## DATA IN THIS EXERCISE
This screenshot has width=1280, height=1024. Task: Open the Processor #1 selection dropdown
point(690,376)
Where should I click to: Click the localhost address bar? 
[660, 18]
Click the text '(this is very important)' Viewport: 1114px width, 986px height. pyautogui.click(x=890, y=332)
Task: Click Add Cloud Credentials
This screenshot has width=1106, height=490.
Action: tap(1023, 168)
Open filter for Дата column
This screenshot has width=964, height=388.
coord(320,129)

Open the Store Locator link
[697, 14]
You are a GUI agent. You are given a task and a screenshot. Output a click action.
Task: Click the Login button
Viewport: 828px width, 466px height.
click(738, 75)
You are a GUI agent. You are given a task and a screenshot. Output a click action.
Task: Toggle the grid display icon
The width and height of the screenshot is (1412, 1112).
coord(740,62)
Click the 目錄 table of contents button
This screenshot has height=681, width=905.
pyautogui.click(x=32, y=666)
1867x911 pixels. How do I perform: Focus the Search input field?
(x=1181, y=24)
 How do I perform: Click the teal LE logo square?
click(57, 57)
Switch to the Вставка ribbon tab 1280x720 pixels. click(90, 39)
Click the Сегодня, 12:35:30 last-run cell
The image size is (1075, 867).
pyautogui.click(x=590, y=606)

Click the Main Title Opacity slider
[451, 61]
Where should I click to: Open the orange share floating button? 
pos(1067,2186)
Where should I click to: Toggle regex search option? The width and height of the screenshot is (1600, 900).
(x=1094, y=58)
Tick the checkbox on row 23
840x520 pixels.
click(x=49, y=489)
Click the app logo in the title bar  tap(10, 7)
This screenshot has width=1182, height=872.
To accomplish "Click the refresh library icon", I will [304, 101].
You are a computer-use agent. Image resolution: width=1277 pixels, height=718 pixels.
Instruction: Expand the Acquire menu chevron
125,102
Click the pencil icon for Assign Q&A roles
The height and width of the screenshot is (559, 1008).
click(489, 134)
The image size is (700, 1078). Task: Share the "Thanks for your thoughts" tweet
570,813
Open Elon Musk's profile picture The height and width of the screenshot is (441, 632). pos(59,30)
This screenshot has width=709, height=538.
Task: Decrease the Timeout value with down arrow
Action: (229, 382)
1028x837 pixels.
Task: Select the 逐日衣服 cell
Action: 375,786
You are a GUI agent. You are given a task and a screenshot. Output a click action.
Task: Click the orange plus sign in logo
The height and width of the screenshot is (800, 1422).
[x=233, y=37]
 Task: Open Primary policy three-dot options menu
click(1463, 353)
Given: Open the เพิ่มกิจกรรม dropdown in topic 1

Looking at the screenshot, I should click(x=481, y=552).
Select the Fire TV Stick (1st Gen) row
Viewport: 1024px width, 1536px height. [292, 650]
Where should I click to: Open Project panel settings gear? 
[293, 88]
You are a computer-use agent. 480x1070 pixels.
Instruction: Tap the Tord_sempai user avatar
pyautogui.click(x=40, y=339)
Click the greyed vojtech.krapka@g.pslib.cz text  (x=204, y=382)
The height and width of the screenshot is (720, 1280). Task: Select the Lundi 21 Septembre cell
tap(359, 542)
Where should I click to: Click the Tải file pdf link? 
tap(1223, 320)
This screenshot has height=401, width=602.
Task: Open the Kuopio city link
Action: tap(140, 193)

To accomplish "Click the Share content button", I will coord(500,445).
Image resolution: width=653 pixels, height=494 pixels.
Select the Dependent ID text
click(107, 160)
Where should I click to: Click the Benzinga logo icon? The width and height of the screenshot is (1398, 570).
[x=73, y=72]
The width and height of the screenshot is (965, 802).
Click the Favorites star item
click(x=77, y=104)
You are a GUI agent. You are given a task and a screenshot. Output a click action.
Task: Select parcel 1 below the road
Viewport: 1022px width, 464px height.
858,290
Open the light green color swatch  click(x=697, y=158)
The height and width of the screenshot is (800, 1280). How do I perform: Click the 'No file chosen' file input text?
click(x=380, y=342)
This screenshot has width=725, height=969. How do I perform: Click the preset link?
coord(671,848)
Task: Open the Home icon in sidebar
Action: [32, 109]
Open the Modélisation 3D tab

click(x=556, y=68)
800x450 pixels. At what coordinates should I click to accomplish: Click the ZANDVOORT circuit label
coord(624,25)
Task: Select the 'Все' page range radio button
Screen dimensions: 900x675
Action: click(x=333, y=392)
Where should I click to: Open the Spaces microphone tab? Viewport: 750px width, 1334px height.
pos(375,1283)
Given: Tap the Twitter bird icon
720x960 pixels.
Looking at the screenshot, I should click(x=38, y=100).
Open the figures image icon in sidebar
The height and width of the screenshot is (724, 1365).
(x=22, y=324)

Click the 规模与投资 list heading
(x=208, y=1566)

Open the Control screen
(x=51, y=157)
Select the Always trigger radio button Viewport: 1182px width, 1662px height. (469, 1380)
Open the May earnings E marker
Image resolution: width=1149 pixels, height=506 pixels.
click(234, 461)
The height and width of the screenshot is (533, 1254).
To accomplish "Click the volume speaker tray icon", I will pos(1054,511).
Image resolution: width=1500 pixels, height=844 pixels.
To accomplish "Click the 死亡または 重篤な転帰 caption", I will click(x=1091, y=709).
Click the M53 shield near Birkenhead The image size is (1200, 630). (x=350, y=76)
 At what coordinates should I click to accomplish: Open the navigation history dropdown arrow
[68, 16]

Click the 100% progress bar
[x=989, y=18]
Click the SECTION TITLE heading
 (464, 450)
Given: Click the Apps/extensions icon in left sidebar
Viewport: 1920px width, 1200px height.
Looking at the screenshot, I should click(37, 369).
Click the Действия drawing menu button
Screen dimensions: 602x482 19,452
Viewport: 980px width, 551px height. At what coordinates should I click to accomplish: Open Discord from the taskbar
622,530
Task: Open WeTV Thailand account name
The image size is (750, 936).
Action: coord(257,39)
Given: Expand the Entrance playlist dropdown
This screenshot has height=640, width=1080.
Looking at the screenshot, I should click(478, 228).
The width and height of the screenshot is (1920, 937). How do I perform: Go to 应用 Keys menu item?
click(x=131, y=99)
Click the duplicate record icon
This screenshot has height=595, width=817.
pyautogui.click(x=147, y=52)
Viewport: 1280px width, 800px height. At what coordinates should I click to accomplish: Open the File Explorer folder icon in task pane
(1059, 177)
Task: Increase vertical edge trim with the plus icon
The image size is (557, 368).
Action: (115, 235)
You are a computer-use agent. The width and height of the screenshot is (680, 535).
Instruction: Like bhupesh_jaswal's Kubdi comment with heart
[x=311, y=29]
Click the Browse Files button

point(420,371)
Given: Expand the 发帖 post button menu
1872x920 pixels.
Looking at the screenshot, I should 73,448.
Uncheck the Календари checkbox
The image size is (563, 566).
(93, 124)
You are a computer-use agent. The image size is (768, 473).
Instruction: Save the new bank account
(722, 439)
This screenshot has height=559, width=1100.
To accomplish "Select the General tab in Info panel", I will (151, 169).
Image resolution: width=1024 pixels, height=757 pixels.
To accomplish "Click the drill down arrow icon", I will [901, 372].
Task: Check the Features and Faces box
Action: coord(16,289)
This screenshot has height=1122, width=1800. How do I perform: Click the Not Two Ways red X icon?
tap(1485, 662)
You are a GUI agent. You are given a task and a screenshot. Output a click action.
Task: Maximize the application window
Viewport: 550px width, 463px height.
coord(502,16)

## ASSIGNED TASK
Pull every line containing the string "computer" out of the data above and copy it.

## ANSWER AREA
You are a computer-use agent. Image resolution: width=1277 pixels, height=718 pixels.
You are a computer-use agent. 480x1070 pixels.
You are a computer-use agent. The width and height of the screenshot is (680, 535).
You are a computer-use agent. The image size is (768, 473).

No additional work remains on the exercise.